L’effetto Pnrr comincia a farsi sentire, anche se per il Mezzogiorno conteranno soprattutto i prossimi anni. Una elaborazione recente di Svimez su dati Anac (l’Autorità anticorruzione) mette in evidenza come nel 2023 gli importi delle procedure di gara per opere pubbliche bandite dagli enti locali siano cresciuti del 37% al Sud, rispetto all’anno precedente. Un incremento superiore a quello (25%) registrato al Nord. L’incidenza del Pnrr su questo risultato è documentata dalle cifre: mentre per il totale Italia la quota degli importi delle procedure di gara avviate dagli enti territoriali finanziati, in tutto o in parte, con il Pnrr, è stata pari al 42%, nel Mezzogiorno ha raggiunto il 58% (circa 7 miliardi su 12 complessivi).
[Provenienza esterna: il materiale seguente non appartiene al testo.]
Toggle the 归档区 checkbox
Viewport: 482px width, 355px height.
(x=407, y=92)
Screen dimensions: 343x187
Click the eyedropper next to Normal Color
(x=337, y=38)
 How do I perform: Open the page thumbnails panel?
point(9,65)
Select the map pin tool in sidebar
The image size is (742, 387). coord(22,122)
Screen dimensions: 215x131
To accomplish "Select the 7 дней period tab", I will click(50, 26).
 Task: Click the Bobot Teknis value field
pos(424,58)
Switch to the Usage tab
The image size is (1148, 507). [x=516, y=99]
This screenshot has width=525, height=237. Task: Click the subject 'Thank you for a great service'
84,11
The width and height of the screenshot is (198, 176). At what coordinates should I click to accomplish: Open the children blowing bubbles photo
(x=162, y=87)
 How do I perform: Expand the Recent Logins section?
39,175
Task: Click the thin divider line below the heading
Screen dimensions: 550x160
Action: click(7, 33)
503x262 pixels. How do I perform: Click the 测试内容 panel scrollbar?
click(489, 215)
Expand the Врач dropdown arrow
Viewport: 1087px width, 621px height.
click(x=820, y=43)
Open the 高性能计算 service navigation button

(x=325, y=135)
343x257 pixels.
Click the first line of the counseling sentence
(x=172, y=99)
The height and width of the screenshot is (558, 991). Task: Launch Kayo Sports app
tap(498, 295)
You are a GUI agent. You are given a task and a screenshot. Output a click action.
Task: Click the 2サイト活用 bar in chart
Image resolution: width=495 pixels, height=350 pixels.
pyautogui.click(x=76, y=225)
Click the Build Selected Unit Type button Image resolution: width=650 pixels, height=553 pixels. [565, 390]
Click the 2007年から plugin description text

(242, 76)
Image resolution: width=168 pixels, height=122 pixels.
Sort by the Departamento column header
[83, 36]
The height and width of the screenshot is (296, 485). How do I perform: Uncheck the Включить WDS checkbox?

La tendenza espressa nel 2023 induce a ben sperare, anche perché gli anni della maggiore spesa prevista per il Pnrr dovrebbero essere proprio i prossimi, quelli che separano dalla deadline per il completamento delle opere finanziate, fissata al 2026.

Secondo la Svimez il Sud, ciò malgrado, non riuscirà a ridurre il divario con il resto del Paese. Se si riuscirà a ottimizzare la spesa Pnrr, la sua crescita dovrebbe essere dello 0,50% quest’anno (Centro-Nord 0,60%), dello 0,80% nel 2025 (Centro-Nord 1,20%).

Sarà in ogni caso importante che le risorse globali disponibili, tra Pnrr e fondi europei, siano bene utilizzate. A tal fine, il Governo e le istituzioni territoriali dovranno saper dialogare costruttivamente per potenziare le strutture chiamate a gestire materialmente gli appalti per le opere pubbliche. 

Un’attenzione che deve andare oltre la partita Pnrr, anche perché con la revisione del Piano circa 12 miliardi sono stati destinati alle imprese, tagliando risorse per investimenti infrastrutturali per lo più destinati al Sud, rimodulati su altre fonti di spesa, come per l’appunto i Fondi Ue. Il che pone due questioni: assicurare che venga mantenuta la riserva del 40% per il Mezzogiorno stabilita per il Pnrr e curare che le opere depennate dal Pnrr siano effettivamente eseguite in tempi ragionevolmente rapidi, pur se più lunghi di quelli originari (di fatto, entro il 2029 anziché il 2026).

È fondamentale che questi traguardi vengano raggiunti. Ne va della pace sociale di una nazione ricca di grandi potenzialità e che sta reggendo meglio di altre alla sfida dei tempi. Per evitare che la spinta si esaurisca, anzi per far sì che sia maggiore nei prossimi anni, occorre fare del Mezzogiorno un’area strategica per le politiche di sviluppo economico nazionale.